3b. One follow-up thought on that topic: The Patriots have opened themselves to criticism in the past for not being more aggressive in negotiations because the longer a player gets into his rookie contract, the harder it can sometimes be for the sides to compromise and reach an extension. That criticism has been fair at times (e.g. Vince Wilfork and Logan Mankins), but even for those who might disagree, one area in which all can find common ground is that it's often about the willingness to assume risk. When the player is still on his rookie deal, he assumes the risk to make it to free agency healthy. When the club and player reach an early extension, the risk shifts to the team side that the player stays healthy and makes the investment worthwhile. When it comes to Gronkowski, the Patriots currently own the risk, 2-3 years before they truly had to. I wonder how they feel about that now.
4. Hard not to acknowledge the momentum that the Seahawks have in terms of building a program that has the look of a legitimate contender, and Friday's signing of veteran cornerback Antoine Winfield is the latest move to bolster an already-strong roster. In addition to Winfield, signing defensive end Cliff Avril at a reduced rate from what Avril had been offered the year before by the Lions, along with trading for receiver Percy Harvin, represents a powerful offseason. Going back a bit, I took a liking to the Seahawks teams of the '80s with players such as Dave Krieg, Steve Largent, Curt Warner & Co. and now there's something neat about the franchise generating more widespread attention and excitement than it has in some time. The Seahawks, who went from 1984-2004 without a playoff win, are going to be fun to watch.
5a. If I'm Steelers general manager Kevin Colbert, I'm matching the offer sheet to restricted free agent receiver Emmanuel Sanders. While $2.5 million is more than the club hoped to pay Sanders, who was tendered at $1.3 million, it's still reasonable for a projected top-2 or top-3 receiver. In retrospect, the Steelers could have ensured Sanders would be with them by tendering him at $2 million, which was the second-round level, as it's unlikely the Patriots would have submitted an offer sheet in that scenario. But instead the salary-cap strapped Steelers left themselves at risk of losing Sanders, which when considering Mike Wallace was unlikely to return, seems like a miscalculation even given their recent impressive history of drafting and developing at the position. That's why I'd absorb the pay boost and keep Sanders around even if he ultimately departs next year as an unrestricted free agent.

■ **RECORDS SUPPLIED**
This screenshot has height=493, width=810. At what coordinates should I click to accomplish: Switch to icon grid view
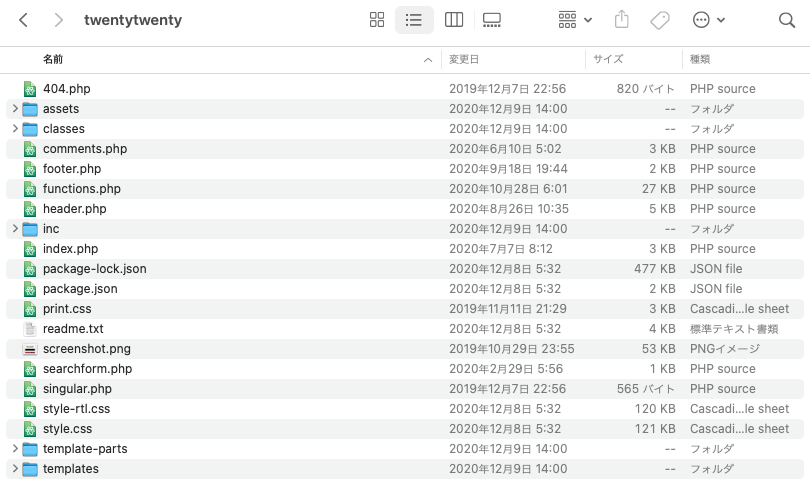tap(377, 20)
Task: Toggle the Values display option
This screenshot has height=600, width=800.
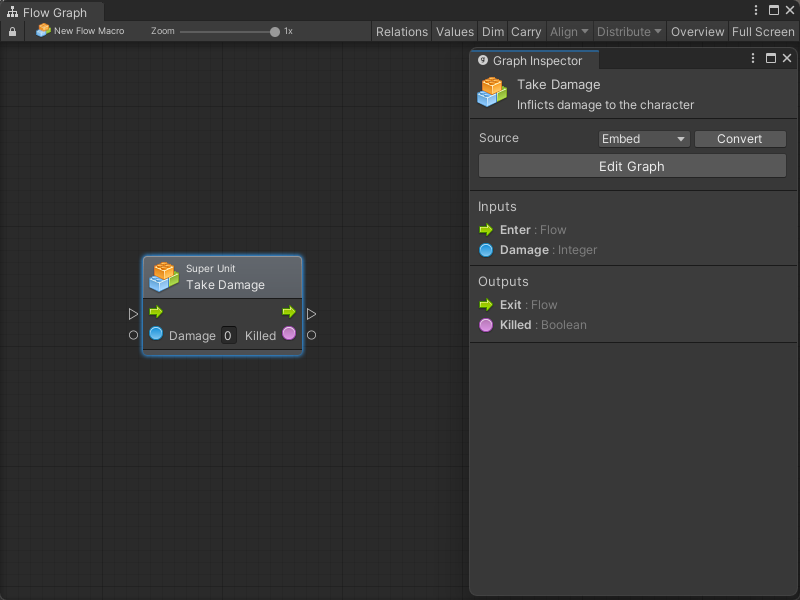Action: [x=455, y=32]
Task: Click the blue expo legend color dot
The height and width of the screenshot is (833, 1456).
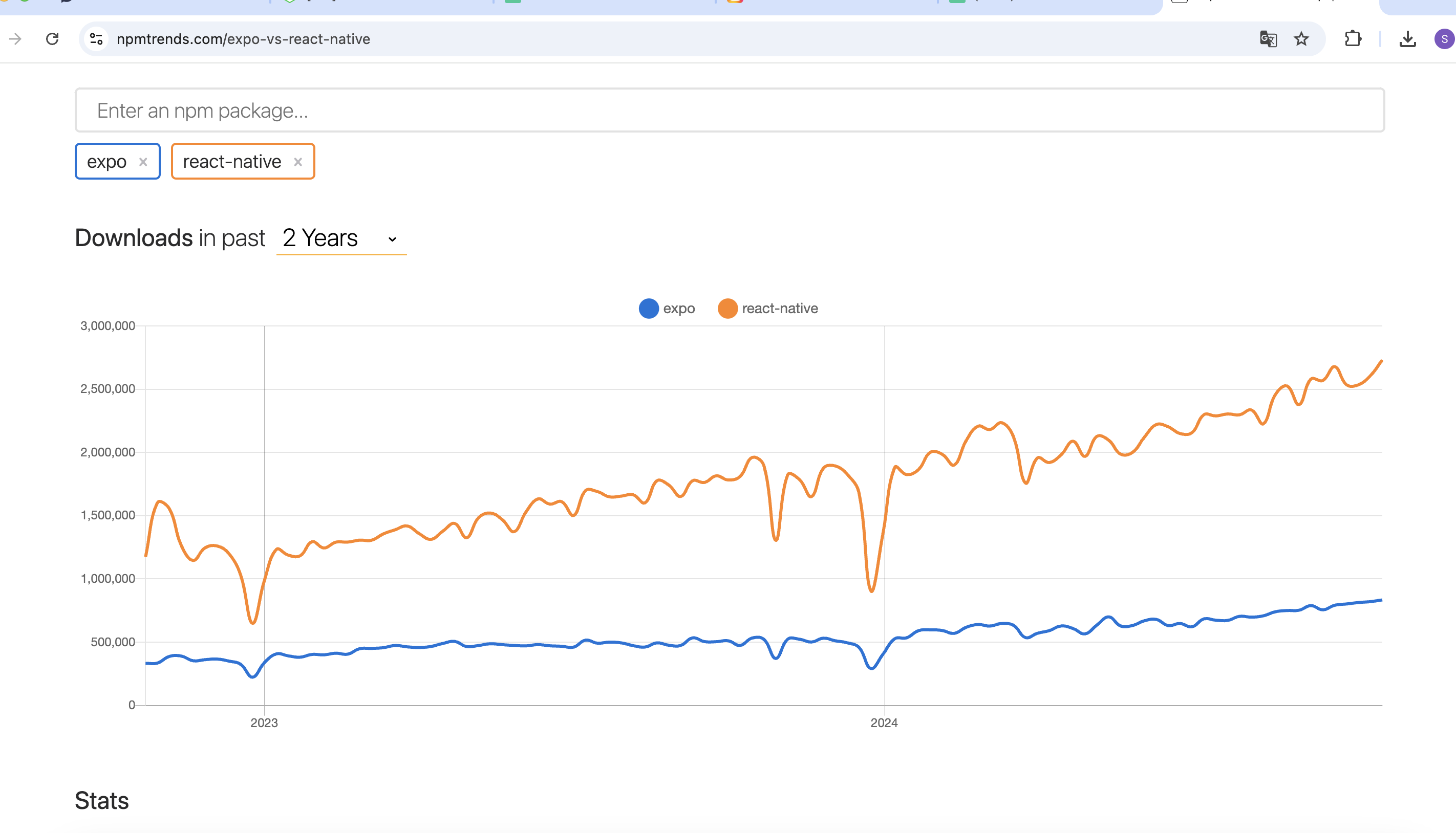Action: [649, 309]
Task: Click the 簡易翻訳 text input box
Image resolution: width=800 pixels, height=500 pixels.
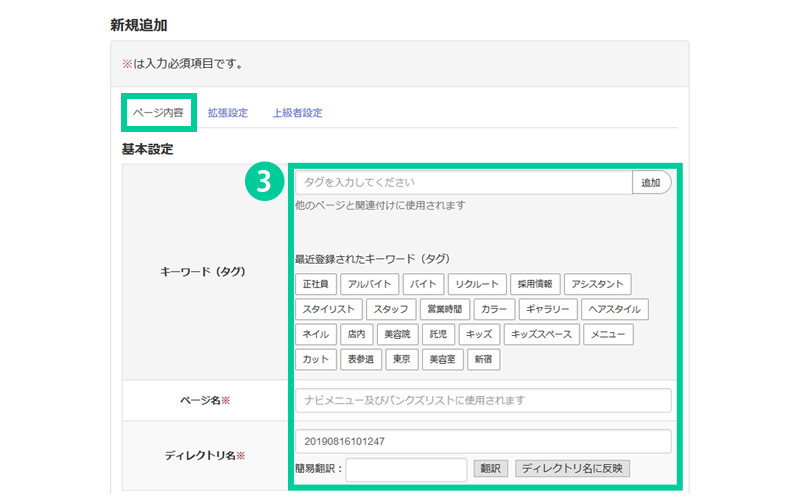Action: 406,468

■ **DIRECTIONS**
1 - Answer these questions from the football notes:
(a) Which two players are cited as cases where criticism of the Patriots' negotiating was fair?
(b) Which veteran cornerback did the Seahawks sign on Friday?
(c) At what amount was Emmanuel Sanders tendered?
2 - Write out the lines of the listing, beginning at the line that has "Task: Toggle the Values display option" and stopping after the last line of the listing, with both ends included. Leave the pictures out of your answer.
The football notes and the listing are unrelated pieces of material.

■ **TASK SOLUTIONS**
1 -
(a) Vince Wilfork and Logan Mankins
(b) Antoine Winfield
(c) $1.3 million

2 -
Task: Toggle the Values display option
This screenshot has height=600, width=800.
Action: [x=455, y=32]
Task: Click the blue expo legend color dot
The height and width of the screenshot is (833, 1456).
Action: [649, 309]
Task: Click the 簡易翻訳 text input box
Image resolution: width=800 pixels, height=500 pixels.
Action: 406,468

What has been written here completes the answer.